The made-to-order UV unit was built in the Netherlands and arrived last week. Filter cartridges had to be ordered from the United States and were being processed by US customs this week, expected to arrive late next week. The filter housings, also made overseas, are expected next week as well. Smaller components including valves, flow meters and telemetry equipment has been purchased from overseas suppliers and are all either here or close. The stainless steel pipes have been designed and are being welded in Hawke’s Bay.
“All of these components have to be made individually by companies experienced in this sort of work.
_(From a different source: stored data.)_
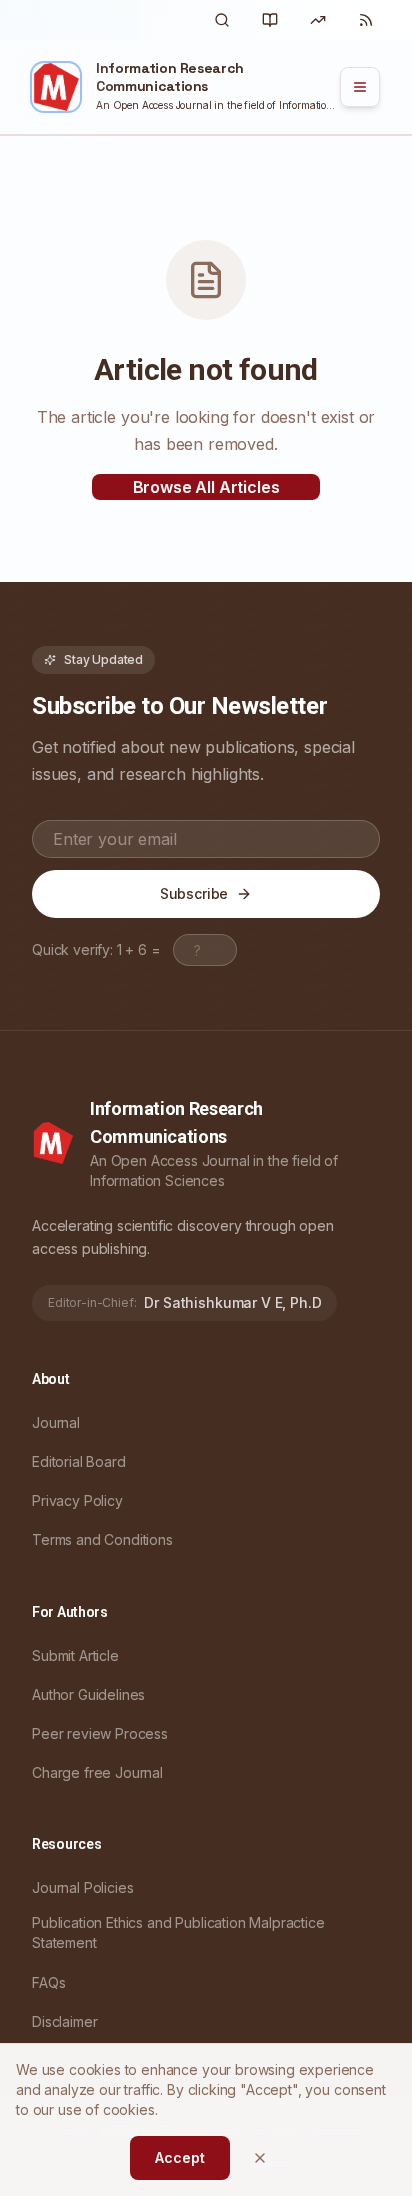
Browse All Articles (206, 487)
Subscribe (194, 893)
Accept (179, 2157)
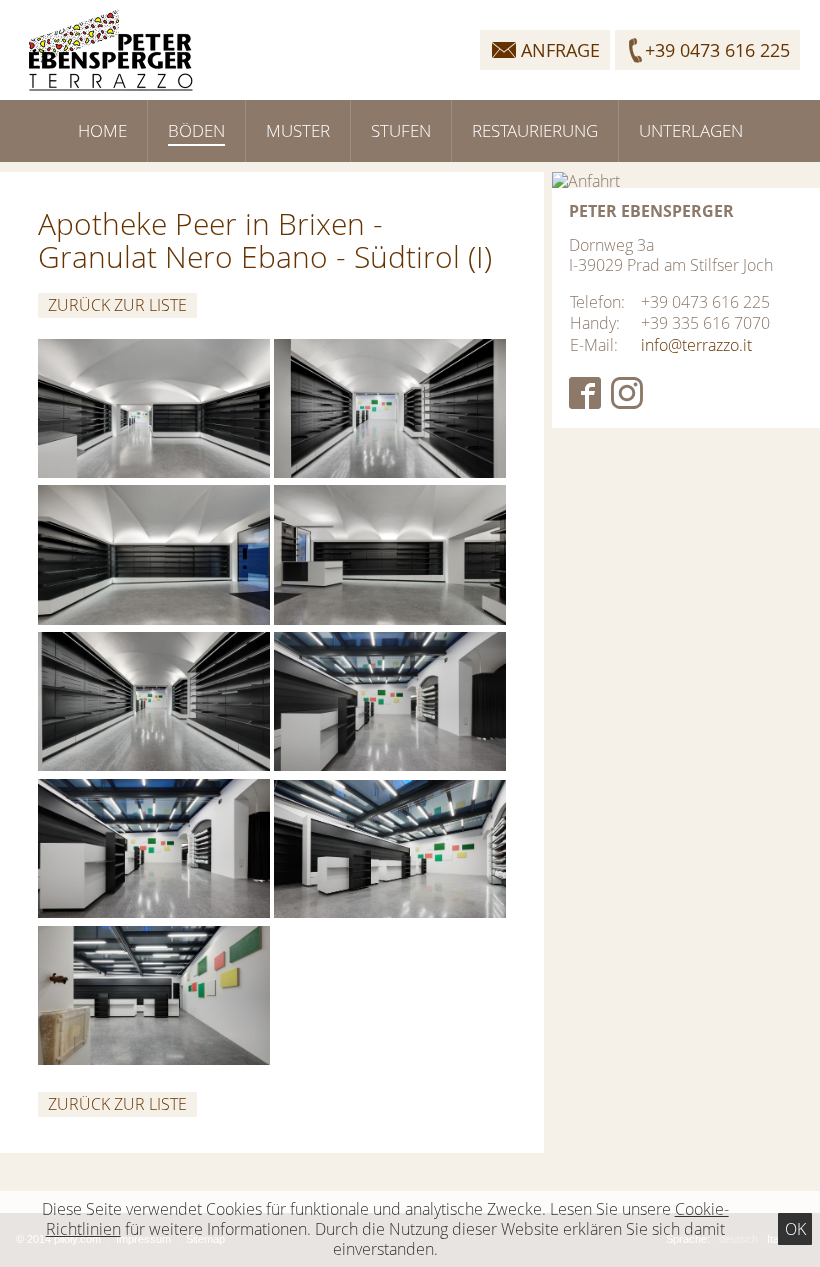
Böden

There is no such thing as an off-the-shelf treatment plant at this scale,” said Mr Thew.
The planning and construction are painstaking, as Council has to be sure that all the different parts will fit together on site.
“All treatment plants have different requirements relating to things like site, water pressures and the need to connect to differing systems.”
In the meantime site works, including floor slabs, pipe work and a shipping container that will house the plant, had been installed.
Council had investigated whether employing more people could speed the process up, however that had not proved possible. “In the end it is the manufacturing of the parts that takes the time and that can’t be sped up,” said Mr Thew.
The news that almost all the parts were nearly here was welcomed by Hastings mayor Lawrence Yule.
“We know that the length of time to get another pump up and running has been a very frustrating process for our residents, but the reality is that this is a treatment plant, not just a well with a filter, and these things have to be made to measure,” he said.
“The drawings show that the physical aspects of the project are complex, and they involve different companies making different elements of the design.”
Realistically, the new plant will not be pumping water into the system until mid-February, he said.
“We wish it could be sooner, but with the best will in the world we can’t make it go faster.”
Originally it had been hoped that the installation of a UV unit alone would mean the bore could be opened before the end of January, however that had not been the case and the second stage filtering system had been added.
Mr Yule said all other options were considered but would have taken longer. “People have asked why we did not put more new bores down but that process can take up to two years for such a large supply. Health requirements mean that the aging of water alone takes at least five months.
“While the physical drilling of the bore can be quick, it is the associated pipework, power supply, consenting and testing that takes a lot of time. Because the large pipework to Havelock North was already in place at Brookvale Rd with things like power, it made sense to use that but with new treatments added.”